Dear SHA Family,
Our week did not start out well. As Shabbat came to an end here in Seattle many of us became aware of an unfolding situation in Texas. I wrote this piece and submitted it to the local press. I have not heard back from them – yet. I share it below with you. Your thoughts always welcome.
Mazel Tov to Debbie Johnston and Darren Loucas on the Bar Mitzvah of their son Jacob this Shabbat!
What should we be thinking as we prepare to go to synagogue this Saturday, this Shabbat – Sabbath morning? Should we be reviewing our security training? Wondering if the guard showed up? Telling ourselves that what happened in Colleyville is anomaly, as was, Poway, as was Pittsburgh…? And what about our children; what do we tell them with images from last Saturday still fresh in our minds?
By now we all know, Rabbi Charlie Cytron-Walker threw a chair at the terrorist and made a run for it with the two others being held hostage in his synagogue in Colleyville, Texas this Shabbat, this Saturday. I would bet that that was the first time in his life that he threw a chair at someone. In his CBS interview he comes across as a gentle soul, serving his congregation with love and intentionality. That love and care moved him to open the door in a gracious act of generosity, to help a fellow human being. He was rewarded for that gesture with violence and threats to his life and to life of three of his congregants. He describes the moment in prayer, as his back was turned - hearing the alarming click of a gun. He knew right away that the situation was taking a menacing turn.
You too must befriend the stranger, for you were strangers in the land of Egypt, Deuteronomy 10:19
This Biblical exhortation is taken seriously by the Jewish community. Our doors open, as did the doors of the tent of our ancestors Abraham and Sarah; their tent doors are said to have been open on four sides.
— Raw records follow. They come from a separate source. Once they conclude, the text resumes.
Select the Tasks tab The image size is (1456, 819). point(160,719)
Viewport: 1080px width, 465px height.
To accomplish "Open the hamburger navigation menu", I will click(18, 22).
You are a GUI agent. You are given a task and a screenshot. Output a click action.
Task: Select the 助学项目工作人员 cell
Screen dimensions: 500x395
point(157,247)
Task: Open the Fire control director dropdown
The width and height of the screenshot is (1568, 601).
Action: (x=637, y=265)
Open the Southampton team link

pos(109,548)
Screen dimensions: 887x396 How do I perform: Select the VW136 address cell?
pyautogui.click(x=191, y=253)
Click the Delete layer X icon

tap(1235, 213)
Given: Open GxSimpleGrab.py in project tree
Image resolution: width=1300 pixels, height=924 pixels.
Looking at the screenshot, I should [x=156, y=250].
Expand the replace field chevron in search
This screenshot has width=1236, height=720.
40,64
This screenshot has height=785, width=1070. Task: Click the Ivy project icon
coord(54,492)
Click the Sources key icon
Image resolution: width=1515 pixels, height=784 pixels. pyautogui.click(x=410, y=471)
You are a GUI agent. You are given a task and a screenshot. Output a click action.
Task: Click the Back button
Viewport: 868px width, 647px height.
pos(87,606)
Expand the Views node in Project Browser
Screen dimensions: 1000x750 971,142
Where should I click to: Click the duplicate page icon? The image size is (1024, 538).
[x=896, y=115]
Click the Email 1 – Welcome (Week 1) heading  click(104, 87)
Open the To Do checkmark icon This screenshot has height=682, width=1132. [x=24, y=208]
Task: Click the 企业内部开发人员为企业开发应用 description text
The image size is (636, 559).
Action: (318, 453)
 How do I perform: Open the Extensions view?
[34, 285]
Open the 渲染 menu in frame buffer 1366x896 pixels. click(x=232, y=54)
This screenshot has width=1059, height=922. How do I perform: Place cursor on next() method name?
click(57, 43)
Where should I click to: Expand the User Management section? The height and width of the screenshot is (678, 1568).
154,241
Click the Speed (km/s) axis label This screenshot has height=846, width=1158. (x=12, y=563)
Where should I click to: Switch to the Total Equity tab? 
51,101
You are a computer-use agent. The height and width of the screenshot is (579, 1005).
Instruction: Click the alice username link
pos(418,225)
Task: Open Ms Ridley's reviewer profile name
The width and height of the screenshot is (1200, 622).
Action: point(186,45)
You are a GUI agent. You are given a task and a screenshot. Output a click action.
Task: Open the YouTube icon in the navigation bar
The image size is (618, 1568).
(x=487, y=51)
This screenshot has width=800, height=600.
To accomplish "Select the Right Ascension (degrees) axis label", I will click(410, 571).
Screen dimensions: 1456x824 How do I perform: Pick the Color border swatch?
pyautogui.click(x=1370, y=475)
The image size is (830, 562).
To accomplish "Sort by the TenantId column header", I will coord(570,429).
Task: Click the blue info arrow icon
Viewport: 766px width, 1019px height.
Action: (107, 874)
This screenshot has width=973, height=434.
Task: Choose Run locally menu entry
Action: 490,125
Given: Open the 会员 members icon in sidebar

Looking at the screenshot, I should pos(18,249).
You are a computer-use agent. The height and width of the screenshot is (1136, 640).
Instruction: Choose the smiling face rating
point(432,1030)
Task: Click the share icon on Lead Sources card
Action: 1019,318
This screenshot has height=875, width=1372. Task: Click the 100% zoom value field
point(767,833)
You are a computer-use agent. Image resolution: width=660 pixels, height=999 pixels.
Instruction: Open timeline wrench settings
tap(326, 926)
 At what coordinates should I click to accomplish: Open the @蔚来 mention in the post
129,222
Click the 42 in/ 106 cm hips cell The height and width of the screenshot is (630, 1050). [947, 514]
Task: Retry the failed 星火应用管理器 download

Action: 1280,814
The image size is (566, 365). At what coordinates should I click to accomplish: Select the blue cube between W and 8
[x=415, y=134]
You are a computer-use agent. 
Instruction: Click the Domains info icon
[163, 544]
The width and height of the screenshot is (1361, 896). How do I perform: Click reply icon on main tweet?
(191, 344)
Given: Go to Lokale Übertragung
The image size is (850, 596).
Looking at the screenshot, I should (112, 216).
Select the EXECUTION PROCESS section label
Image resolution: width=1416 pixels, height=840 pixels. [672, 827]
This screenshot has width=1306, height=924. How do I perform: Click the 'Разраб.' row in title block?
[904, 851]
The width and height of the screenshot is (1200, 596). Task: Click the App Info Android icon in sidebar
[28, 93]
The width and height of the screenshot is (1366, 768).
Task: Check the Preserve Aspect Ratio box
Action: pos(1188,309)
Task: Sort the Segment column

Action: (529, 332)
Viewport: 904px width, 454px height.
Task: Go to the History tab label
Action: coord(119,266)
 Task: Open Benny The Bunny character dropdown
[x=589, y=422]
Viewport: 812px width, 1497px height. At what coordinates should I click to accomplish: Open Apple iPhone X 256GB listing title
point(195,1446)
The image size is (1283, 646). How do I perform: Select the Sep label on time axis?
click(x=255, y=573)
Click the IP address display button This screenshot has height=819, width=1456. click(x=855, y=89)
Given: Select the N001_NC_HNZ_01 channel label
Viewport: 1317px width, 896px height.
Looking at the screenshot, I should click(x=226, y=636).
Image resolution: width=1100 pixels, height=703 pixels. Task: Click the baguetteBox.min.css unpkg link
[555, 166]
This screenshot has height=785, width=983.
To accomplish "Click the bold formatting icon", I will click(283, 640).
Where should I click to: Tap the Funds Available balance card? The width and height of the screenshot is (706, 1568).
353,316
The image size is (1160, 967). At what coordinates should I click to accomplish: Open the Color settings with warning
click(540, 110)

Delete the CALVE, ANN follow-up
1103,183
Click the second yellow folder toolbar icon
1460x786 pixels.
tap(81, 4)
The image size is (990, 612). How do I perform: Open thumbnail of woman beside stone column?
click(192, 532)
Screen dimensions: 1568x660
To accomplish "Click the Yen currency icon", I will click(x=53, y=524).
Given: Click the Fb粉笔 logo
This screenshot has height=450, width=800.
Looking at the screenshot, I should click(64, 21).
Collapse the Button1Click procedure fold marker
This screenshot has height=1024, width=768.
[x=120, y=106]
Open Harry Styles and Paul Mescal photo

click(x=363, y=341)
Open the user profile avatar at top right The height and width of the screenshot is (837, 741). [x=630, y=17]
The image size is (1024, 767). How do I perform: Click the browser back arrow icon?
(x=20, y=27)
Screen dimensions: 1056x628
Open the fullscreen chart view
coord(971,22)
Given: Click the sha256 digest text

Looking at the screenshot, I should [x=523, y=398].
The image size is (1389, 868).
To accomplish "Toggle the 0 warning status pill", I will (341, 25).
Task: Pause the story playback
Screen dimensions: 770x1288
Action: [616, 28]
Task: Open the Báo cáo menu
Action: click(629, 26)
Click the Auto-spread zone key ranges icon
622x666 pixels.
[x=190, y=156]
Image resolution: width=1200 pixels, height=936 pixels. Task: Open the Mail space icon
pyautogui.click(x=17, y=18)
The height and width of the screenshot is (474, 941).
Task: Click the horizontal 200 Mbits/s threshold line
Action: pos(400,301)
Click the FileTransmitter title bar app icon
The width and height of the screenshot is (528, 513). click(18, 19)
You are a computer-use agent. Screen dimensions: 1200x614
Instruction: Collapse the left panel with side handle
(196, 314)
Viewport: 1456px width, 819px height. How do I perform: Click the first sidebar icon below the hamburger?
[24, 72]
We teach our children this practice from when they are very young. We construct that tent yearly, the week that we read the Torah story of the radical hospitality that they offered to the three strangers. A sign is placed over those tents that we fashion; “Welcome to Abraham and Sarah’s Tent”. Teachers show the students the four doors; open to all directions; ready to welcome guests from far away. We invite our children to play-act how they will welcome the stranger – how they will open one of the four doors to let outsiders in. What shall we teach them now?
Jewish Family Service, here in Seattle, actively welcome refugees from all over the world. This fall intensely those from Afghanistan, in response to the humanitarian crisis brought on by the fall of Kabul. A representative from JFS was our speaker at our very first Middle School assembly this year. After months of no guest speakers on account of Covid – we made an exception. How could we not share this new pressing information with our students? We Jews know what it is to seek refuge. My own parents found refuge here in America, as did my in-laws. We teach our students, as we were welcomed, so must we welcome. What should we teach them now?